Pictured above are Jenny's dogs, Lulu and Django. (Photo courtesy of Jenny Thompson)

One of many scarifies Thompson and members of her team made was giving up a salary or benefits for the growth and success of SafetyPIN. Though, what makes her different from a younger founder is her level of experience. In her pervious job, she led and worked with hundreds of people, but she also ended professional relationships.

“I think that’s probably one of the harder things for younger founders, is not having experience firing or building a team, really knowing when it’s time to bring someone onboard [and] when it’s time to let somebody go,” she emphasized. “That’s been an incredibly valuable experience.”
“I’ve always had this philosophy when people don’t have to hunt for their food; they waste a lot more of it.”

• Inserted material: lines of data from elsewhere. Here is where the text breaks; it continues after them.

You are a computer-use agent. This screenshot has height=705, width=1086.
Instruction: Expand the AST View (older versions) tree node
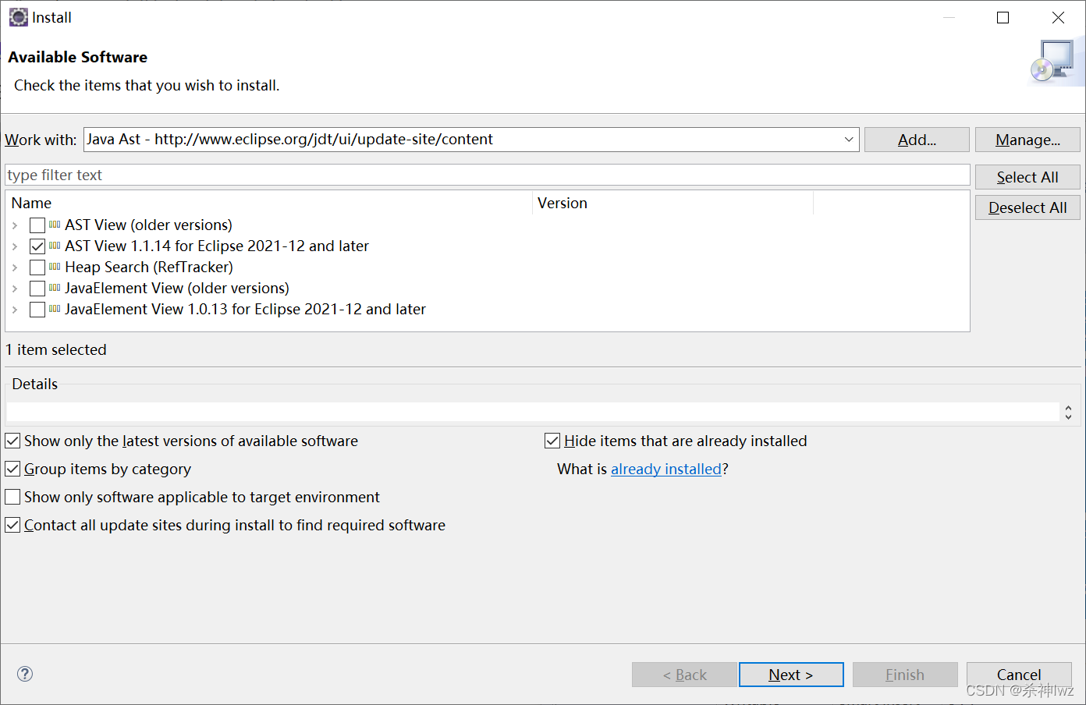click(x=16, y=225)

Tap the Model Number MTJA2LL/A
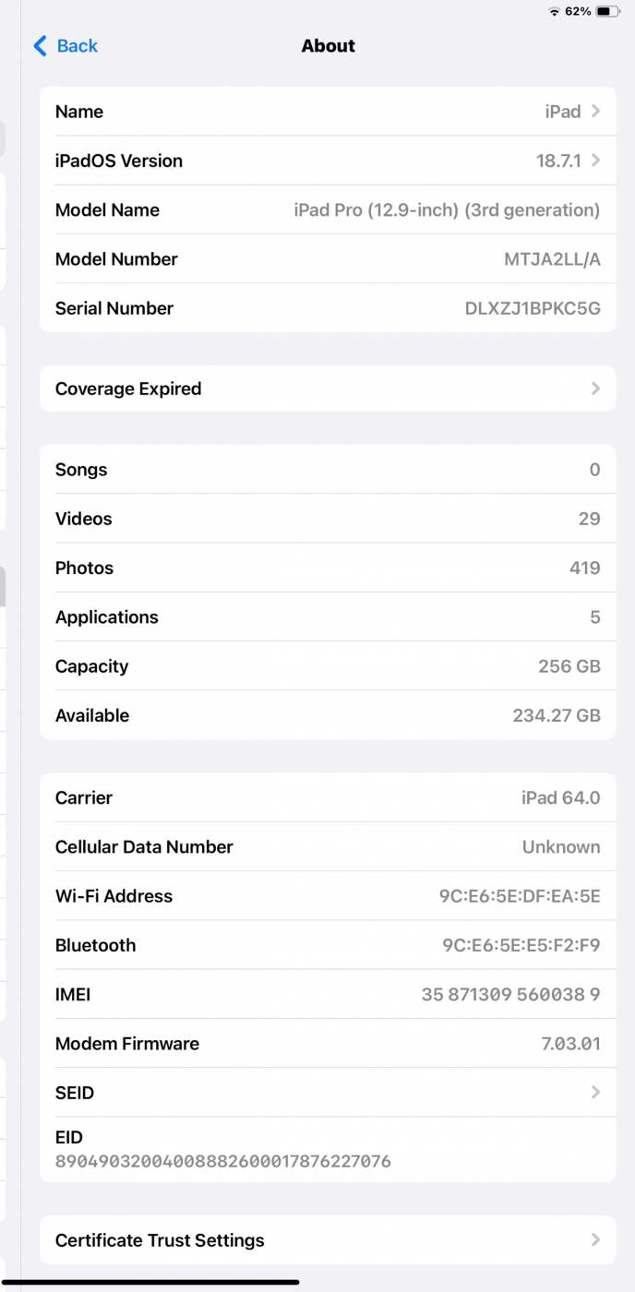point(552,259)
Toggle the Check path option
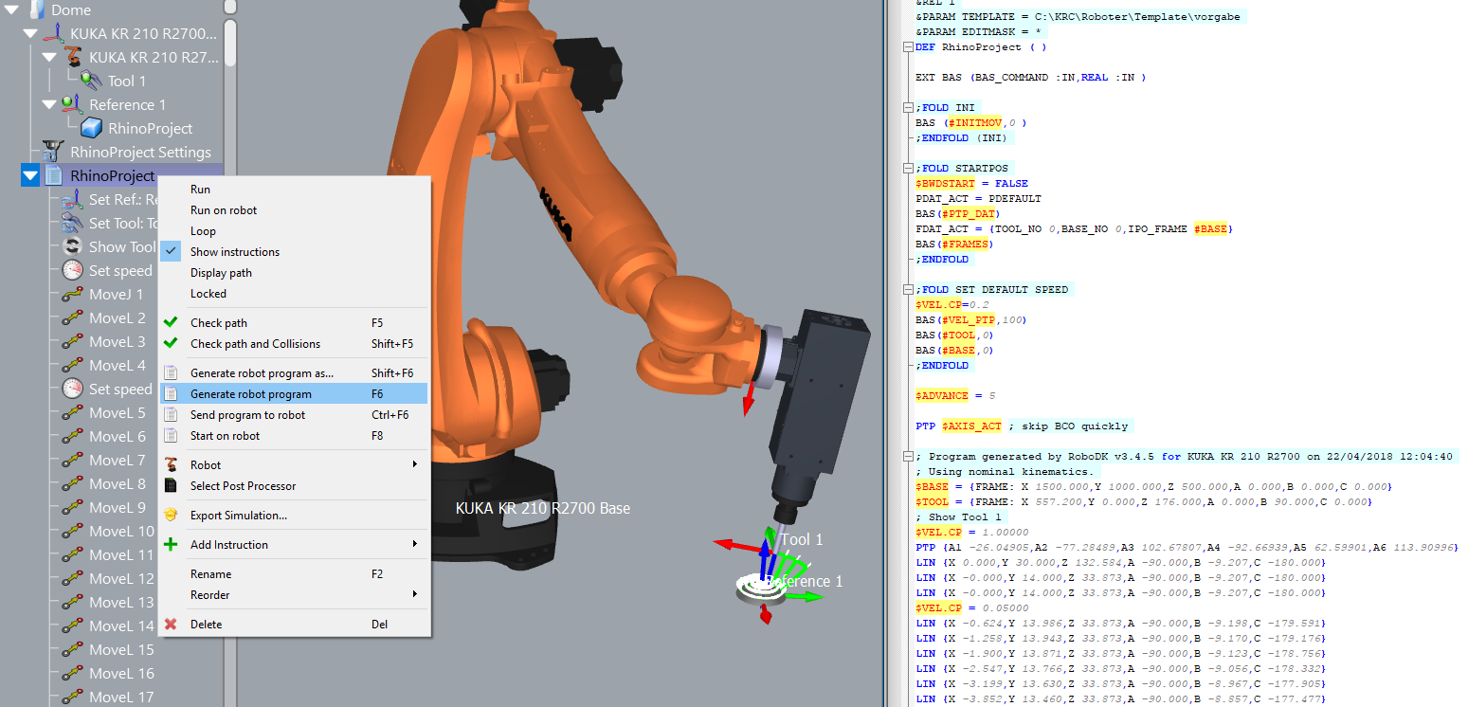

Trying to find the right team to build a business with is harder than it looks and Thompson says she’s still learning as she moves along. “Just in the past year I’ve had two people in the COO role that both had to leave...and one was my co-founder, she related. “I’d say that we test drove each other but, we didn’t crash-test each other.” As a Founder and CEO, she has set rules and expectations for her COO, that makes the right leader. “In neither case did these people deceive me, but I think especially when you’re in a startup mode there’s a part of you that’s just grateful that somebody will come work for you especially if it’s at a discount or your not giving benefits or they’re working for no salary,” she explained. She encourages older and younger women that are looking to create their own business to set that mindset aside and realize what you’re building “is something amazing” and the team you build “get to be a part of it.”

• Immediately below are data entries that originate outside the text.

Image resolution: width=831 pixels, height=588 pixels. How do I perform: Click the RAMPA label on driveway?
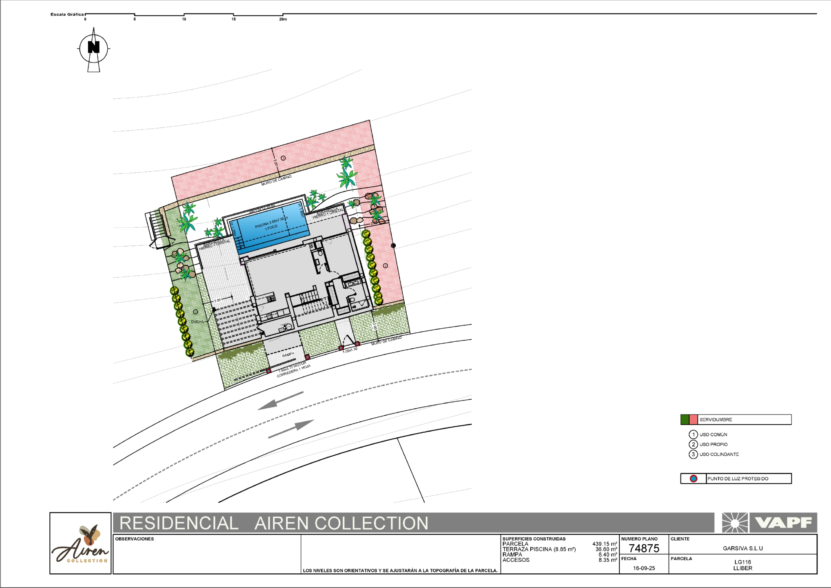coord(288,354)
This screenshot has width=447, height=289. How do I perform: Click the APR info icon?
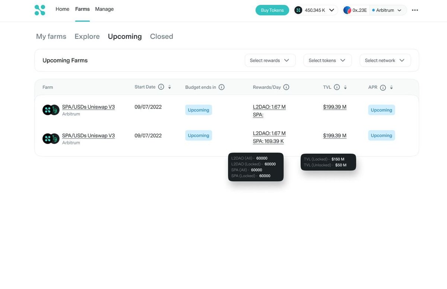(383, 87)
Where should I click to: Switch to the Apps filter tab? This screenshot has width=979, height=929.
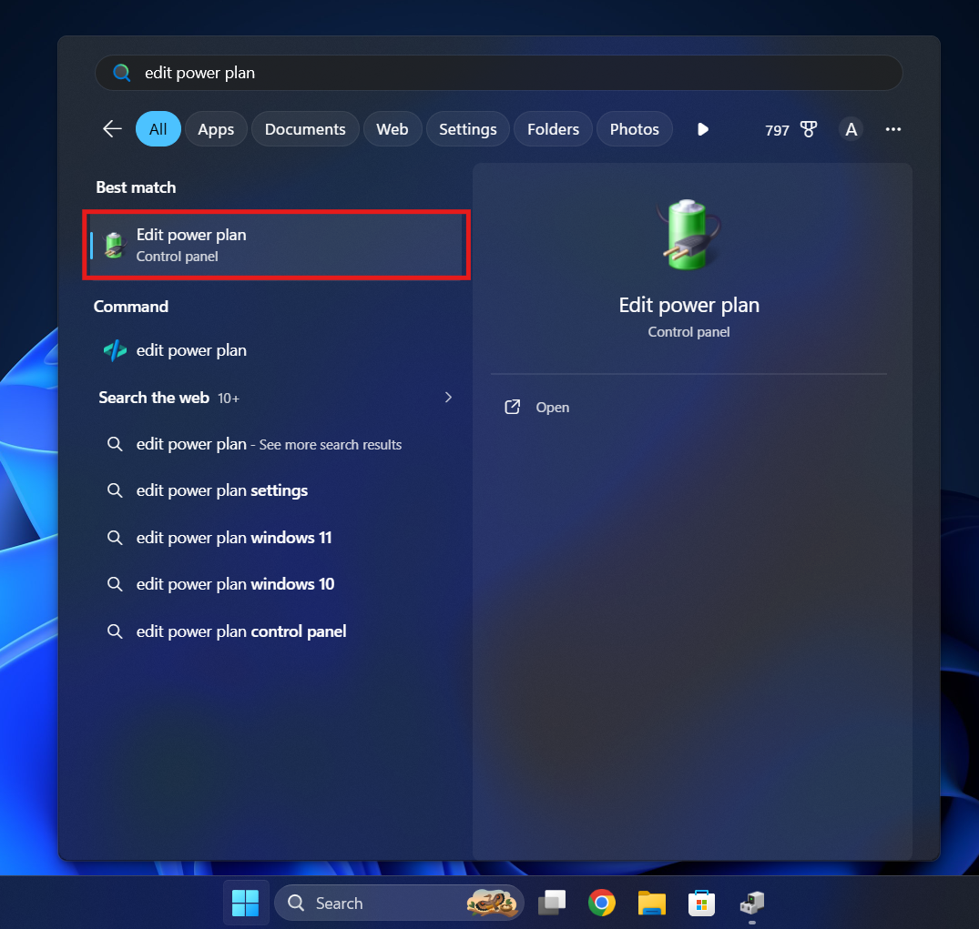pos(216,129)
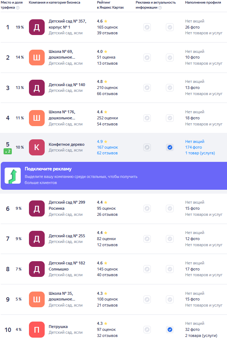The image size is (227, 343).
Task: Select company name 'Детский сад № 299 Росинка'
Action: tap(67, 205)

Another failure that determined the success of SafetyPIN is not having an aggressive “go to market” strategy ready when the company was launched. Thompson had another wake-up call when she realized consumers weren’t waiting for their product. “My advice to anybody in this situation would be, be realistic when you launch,” she said. “Don’t let yourself get discouraged, but let yourself take the feedback and make the right decisions. Raise as much money as you can, raise early so you have the cash when you need it.”

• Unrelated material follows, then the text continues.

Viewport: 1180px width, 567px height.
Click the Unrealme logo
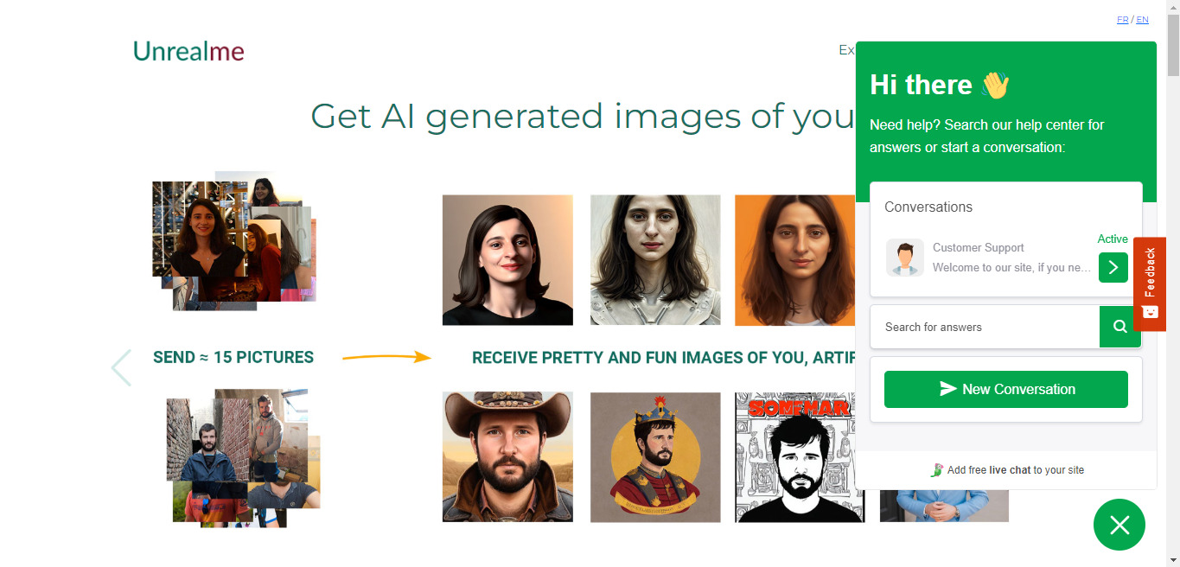[x=188, y=52]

SafetyPIN is designed to help individuals and families from hiring contractors or paid services to dating apps. “SafetyPIN Technologies work with the former head of White House security…head of forensic psychology, [and a] federal investigator who does background checks for Homeland Security and the Department of Justice,” she shared. “[The federal investigator] has said [SafetyPIN] has the most comprehensive background check, other than a security clearance level check.” Thompson wants everyone to know behind every SafetyPIN are their stamps of approval.

Like a unicorn, Thompson is rare. She not only proved she could be a founder at 50 but also be able to work in a different field like tech and developed a successful virtual trust badge. In a generation where we use the Internet for everything – keep SafetyPIN in mind to make safe decisions on and offline.